Satoshi Nakamoto’yu Bitcoin için motive eden şey, işlemler için üçüncü bir tarafa güven duymayı gerektirmeyen bir şekilde arzı hiç kimse tarafından artırılamayan “saf bir uçtan uca (P2P; peer-to-peer) elektronik nakit” yaratmaktı. Diğer bir deyişle, Bitcoin fiziksel nakdin arzulanan özelliklerini (aracıların yokluğu, ödemelerin kesinliği) dijital ortama taşıyacak ve bunları harici bir tarafın tasarruf sahiplerinin aleyhinde arzı beklenmedik bir şekilde şişirerek kendisine çıkar sağlamasını önleyen korunaklı bir parasal politika ile birleştirecekti.
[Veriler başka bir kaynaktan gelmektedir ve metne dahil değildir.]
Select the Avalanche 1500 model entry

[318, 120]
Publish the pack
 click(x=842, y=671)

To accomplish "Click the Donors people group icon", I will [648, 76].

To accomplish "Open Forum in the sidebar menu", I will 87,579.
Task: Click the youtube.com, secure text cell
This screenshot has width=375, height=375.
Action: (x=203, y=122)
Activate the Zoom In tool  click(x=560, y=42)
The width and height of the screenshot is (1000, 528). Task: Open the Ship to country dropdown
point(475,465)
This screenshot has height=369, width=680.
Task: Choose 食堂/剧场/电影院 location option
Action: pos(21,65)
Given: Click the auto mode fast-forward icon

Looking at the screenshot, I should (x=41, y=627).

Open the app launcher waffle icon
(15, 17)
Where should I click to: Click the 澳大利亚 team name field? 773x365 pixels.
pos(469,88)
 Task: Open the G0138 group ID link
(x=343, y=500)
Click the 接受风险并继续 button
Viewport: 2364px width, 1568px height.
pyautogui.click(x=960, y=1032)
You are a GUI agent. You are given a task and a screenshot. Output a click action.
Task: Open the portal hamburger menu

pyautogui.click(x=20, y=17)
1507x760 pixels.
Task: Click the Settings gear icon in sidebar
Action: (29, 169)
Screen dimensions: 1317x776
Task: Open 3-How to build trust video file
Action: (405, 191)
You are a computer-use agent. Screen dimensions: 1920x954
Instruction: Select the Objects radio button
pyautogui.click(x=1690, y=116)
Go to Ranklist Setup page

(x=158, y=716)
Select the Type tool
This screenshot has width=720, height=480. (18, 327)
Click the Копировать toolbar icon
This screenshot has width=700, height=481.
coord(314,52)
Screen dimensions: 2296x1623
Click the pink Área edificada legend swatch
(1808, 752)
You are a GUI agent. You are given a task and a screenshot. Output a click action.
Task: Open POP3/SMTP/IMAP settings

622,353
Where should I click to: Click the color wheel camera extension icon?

Nakamoto bunun üstesinden birkaç önemli fakat yaygın olarak anlaşılmayan teknoloji ile gelmiştir: kusursuz bir dağıtılmış uçtan uca ağ, karma (hashing), dijital imzalar ve iş ispatı (Proof-of-Work ya da PoW).²
Nakamoto Bitcoin’i oldukça ayrıntılı ve korunaklı kanıt ve doğrulama temeli üzerinde inşa ederek üçüncü bir tarafa duyulan güven ihtiyacını ortadan kaldırmıştır. Bitcoin’in merkezî operasyonel özelliğinin doğrulama olduğunu söylersek haksızlık etmiş olmayız ve bu sebeple Bitcoin güven ihtiyacını tamamen ortadan kaldırır.³ Her işlem ağdaki herkes tarafından kaydedilmek zorundadır, böylece herkes ortak bir işlem ve bakiye defteri paylaşmış olur. Ağdaki bir üye bir diğerine bir miktar transfer yaptığında, ağdaki tüm üyeler gönderenin yeterli bakiyesi bulunduğunu doğrulayabilir ve düğümlerin (node) her biri her on dakikada bir defteri yeni işlem bloku ile güncellemek için birbiriyle yarışırlar. Bir düğüm deftere işlem bloku yazabilmek için, sağlaması çok kolay ama çözmesi çok zor matematiksel problemler çözmek üzere işlem gücü harcamak zorundadır. İşte bu, proof-of-work (PoW) yani iş ispatı sistemidir ve yalnızca doğru bir çözümle tüm ağ kullanıcıları tarafından işlenecek ve doğrulanacak bir blok yazılabilir. Bu matematiksel problemler Bitcoin işlemleriyle ilgisiz olsa da sistemin işleyişi için vazgeçilmezdirler çünkü doğrulayıcı düğümlerin -sahte işlem içermeleri hâlinde israf olacak olan- işlem gücü harcamalarına sebep olurlar. Bir düğüm, iş ispatını doğru çözerek işlemi duyurduğunda, ağdaki diğer düğümler de geçerliliğini oylarlar ve yeterli çoğunluk bloku onayladığında, düğümler bir öncekine eklenecek yeni bloka işlemleri yazmaya başlarlar ve yeni iş ispatını çözmeye başlarlar. Hayatî önemi haiz biçimde, geçerli bir işlem blokunu ağa işleyen düğüm, transferi yapan kişilerin ödediği masraflarla birlikte yeni Bitcoin’lerin mevcut arza eklendiği bir blok ödülü alır.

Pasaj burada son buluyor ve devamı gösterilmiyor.